Graal solves this problem with Sulong, an engine that executes LLVM bytecode on GraalVM, converting it to Truffle. LLVM is a toolbox, and we only need to know that C can be compiled to LLVM bytecode (Julia has an LLVM backend too!). It's strange, but the solution is to take a good compiled language with over forty years of history and interpret it! Of course, it doesn't run nearly as fast as properly compiled C, but it does get several benefits.





LLVM bytecode is already quite low-level, that is, it is not as inefficient to apply JIT to this intermediate representation as to C. Part of the cost is compensated for by the fact that the bytecode can be optimized along with the rest of the Ruby program, but we cannot optimize the compiled C program ... All of these memory strips, inlining, dead code strips, and more can be applied to C and Ruby code, instead of calling the C binary from Ruby code. TruffleRuby C extensions are faster than CRuby C extensions in some respects.



For this system to work, you need to know that Truffle is completely language independent and the overhead of switching between C, Java, or any other language within Graal will be minimal.



Graal's ability to work with Sulong is part of their polyglot capabilities, which allows for high language interchangeability. This is not only good for the compiler, but it also proves that you can easily use multiple languages ​​in one "application".



Back to the interpreted code, it's faster



We know that JITs contain an interpreter and a compiler, and that they move from interpreter to compiler to speed things up. Pypy creates bridges for the return path, although from the point of view of Graal and Hotspot, this is de-optimization . We are not talking about completely different concepts, but by de-optimization we mean a return to the interpreter as a conscious optimization, and not a solution to the inevitability of a dynamic language. Hotspot and Graal make heavy use of de-optimization, especially Graal, because developers have tight control over compilation and need even more control over compilation for the sake of optimizations (compared to, say, Pypy). Deoptimization is also used in JS engines, which I will talk about a lot, since JavaScript in Chrome and Node.js depends on it.



To quickly apply de-optimization, it is important to make sure you switch between compiler and interpreter as quickly as possible. With the most naive implementation, the interpreter will have to “catch up” with the compiler to perform de-optimization. Additional complications are associated with de-optimization of asynchronous streams. Graal creates a set of frames and matches it against the generated code to return to the interpreter. With safepoints, you can make a Java thread pause and say, "Hello, garbage collector, do I need to stop?" So that thread processing does not require a lot of overhead. It turned out to be rather crude, but it works fast enough for de-optimization to be a good strategy.

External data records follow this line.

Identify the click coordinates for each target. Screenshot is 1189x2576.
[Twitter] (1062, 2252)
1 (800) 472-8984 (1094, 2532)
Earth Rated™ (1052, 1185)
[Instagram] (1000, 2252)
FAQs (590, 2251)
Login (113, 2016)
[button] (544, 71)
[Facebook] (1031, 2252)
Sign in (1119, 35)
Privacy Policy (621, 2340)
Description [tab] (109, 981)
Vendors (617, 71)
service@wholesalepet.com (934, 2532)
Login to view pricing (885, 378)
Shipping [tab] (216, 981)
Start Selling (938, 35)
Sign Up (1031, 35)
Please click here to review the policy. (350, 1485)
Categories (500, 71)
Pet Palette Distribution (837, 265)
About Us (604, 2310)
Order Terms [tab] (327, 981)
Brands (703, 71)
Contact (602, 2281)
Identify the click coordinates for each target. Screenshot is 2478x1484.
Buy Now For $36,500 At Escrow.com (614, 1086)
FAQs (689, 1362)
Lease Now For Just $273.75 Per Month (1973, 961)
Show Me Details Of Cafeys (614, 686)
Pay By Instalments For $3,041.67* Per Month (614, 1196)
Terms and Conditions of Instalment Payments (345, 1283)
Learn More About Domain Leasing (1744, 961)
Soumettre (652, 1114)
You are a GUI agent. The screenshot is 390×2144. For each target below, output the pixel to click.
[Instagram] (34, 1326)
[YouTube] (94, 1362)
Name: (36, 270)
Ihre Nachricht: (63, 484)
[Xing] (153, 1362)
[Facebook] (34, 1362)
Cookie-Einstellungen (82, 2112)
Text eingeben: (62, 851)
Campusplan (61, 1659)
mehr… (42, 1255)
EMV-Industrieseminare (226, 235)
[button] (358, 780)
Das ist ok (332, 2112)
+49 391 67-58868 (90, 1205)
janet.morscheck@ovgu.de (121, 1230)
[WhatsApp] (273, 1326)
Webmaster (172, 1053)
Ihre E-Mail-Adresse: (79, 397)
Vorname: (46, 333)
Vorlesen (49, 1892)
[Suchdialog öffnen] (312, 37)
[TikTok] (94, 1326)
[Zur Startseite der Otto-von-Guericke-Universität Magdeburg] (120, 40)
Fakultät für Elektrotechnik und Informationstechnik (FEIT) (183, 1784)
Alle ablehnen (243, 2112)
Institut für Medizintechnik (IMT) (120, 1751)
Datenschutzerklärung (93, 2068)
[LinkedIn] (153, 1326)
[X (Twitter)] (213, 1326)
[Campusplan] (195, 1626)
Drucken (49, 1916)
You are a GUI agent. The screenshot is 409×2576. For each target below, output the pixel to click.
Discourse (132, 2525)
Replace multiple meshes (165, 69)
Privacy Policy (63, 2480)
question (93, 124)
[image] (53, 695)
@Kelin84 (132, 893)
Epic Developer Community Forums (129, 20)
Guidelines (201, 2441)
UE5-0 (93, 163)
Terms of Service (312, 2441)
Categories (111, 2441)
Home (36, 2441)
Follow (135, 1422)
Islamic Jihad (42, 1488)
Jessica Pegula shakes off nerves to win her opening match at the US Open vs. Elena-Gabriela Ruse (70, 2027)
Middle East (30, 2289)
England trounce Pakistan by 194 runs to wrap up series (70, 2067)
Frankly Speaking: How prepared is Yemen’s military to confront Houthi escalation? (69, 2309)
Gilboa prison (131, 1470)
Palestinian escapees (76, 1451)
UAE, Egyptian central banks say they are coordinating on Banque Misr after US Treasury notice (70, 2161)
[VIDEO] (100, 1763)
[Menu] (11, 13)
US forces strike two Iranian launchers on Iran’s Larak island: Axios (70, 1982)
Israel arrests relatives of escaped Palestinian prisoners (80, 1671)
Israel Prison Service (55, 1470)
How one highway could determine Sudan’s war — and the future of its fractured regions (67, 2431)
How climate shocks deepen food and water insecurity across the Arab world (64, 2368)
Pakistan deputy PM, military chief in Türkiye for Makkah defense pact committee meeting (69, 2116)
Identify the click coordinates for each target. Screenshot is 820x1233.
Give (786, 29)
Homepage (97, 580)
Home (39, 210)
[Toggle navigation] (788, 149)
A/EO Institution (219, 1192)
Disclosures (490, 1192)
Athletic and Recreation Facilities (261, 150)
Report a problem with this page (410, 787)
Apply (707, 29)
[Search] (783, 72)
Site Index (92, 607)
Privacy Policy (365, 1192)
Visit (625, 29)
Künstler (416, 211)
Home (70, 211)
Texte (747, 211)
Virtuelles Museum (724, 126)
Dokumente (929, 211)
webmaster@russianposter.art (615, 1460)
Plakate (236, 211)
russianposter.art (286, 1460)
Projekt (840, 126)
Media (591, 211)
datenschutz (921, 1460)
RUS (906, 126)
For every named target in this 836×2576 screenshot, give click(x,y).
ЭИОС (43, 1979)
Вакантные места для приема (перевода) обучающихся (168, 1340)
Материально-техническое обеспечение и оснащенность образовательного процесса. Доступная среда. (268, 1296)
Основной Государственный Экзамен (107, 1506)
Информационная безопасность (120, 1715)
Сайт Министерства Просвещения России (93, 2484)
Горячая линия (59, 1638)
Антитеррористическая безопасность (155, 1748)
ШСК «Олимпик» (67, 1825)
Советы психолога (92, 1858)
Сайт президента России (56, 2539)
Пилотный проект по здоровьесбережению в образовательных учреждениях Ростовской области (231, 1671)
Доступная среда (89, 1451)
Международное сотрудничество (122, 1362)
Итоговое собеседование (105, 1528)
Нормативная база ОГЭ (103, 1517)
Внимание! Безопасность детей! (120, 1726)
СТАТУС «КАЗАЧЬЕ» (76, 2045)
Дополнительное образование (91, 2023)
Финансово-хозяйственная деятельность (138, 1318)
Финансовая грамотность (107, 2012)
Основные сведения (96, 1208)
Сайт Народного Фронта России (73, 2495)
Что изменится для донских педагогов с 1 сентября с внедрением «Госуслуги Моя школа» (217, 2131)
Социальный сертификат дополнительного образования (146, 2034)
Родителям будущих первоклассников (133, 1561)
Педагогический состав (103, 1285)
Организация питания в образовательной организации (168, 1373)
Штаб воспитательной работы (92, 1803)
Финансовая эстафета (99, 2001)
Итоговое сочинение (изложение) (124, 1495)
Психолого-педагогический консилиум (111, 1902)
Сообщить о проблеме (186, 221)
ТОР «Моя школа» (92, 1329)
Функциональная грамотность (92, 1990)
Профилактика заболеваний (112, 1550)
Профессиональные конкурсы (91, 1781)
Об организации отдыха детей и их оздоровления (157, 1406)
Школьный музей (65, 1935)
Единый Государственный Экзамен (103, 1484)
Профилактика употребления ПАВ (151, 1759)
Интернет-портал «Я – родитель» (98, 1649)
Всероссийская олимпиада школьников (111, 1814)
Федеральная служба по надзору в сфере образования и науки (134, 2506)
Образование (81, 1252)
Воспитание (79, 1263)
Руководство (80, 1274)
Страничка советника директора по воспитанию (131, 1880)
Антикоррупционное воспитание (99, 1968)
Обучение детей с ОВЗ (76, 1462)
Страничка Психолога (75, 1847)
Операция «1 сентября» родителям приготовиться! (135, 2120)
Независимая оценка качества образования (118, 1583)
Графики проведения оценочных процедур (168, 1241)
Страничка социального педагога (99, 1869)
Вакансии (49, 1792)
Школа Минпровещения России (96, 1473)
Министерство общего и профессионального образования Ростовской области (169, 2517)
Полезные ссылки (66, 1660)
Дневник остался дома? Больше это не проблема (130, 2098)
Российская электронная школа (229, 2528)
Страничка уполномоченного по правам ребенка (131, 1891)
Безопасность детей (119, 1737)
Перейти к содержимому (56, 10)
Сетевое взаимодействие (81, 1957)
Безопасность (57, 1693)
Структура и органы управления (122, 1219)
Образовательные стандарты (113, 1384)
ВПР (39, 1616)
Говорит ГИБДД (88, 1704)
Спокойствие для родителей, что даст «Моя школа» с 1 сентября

Similar to the Pypy bridging example, monkey patching of functions can also be deoptimized. It's more elegant because we add de-optimization code not when the defender fails, but when guerrilla patching is applied.



A great example of JIT de-optimization: conversion overflow is an unofficial term. We are talking about a situation when a certain type (for example, int32) is internally represented / allocated , but it needs to be converted to int64. TruffleRuby does this with de-optimizations, just like the V8.



For example, if you ask in Ruby var = 0, you get int32(Ruby calls it Fixnumand Bignum, but I will use the notation int32and int64). Performing an operation withvar, you need to check if a value overflow occurs. But it is one thing to check, and compiling code that handles overflows is expensive, especially given the frequency of numeric operations.



Without even looking at the compiled instructions, you can see how this de-optimization reduces the amount of code.



int a, b;
int sum = a + b;
if (overflowed) {
  long bigSum = a + b;
  return bigSum;
} else {
  return sum;
}

int a, b;
int sum = a + b;
if (overflowed) {
  Deoptimize!
}


In TruffleRuby, only the first run of a particular operation is de-optimized, so we don't waste resources on it every time an operation overflows.



WET code is fast code. Inlining and OSR



function foo(a, b) {
 return a + b;
}
for (var i = 0; i < 1000000; i++) {
 foo(i, i + 1);
}
foo(1, 2);


Even trivialities like these triggers are deoptimized in V8! With options like --trace-deoptand, --trace-optyou can collect a lot of information about the JIT and also modify the behavior. Graal has some very useful tools, but I will use V8 because many have it installed.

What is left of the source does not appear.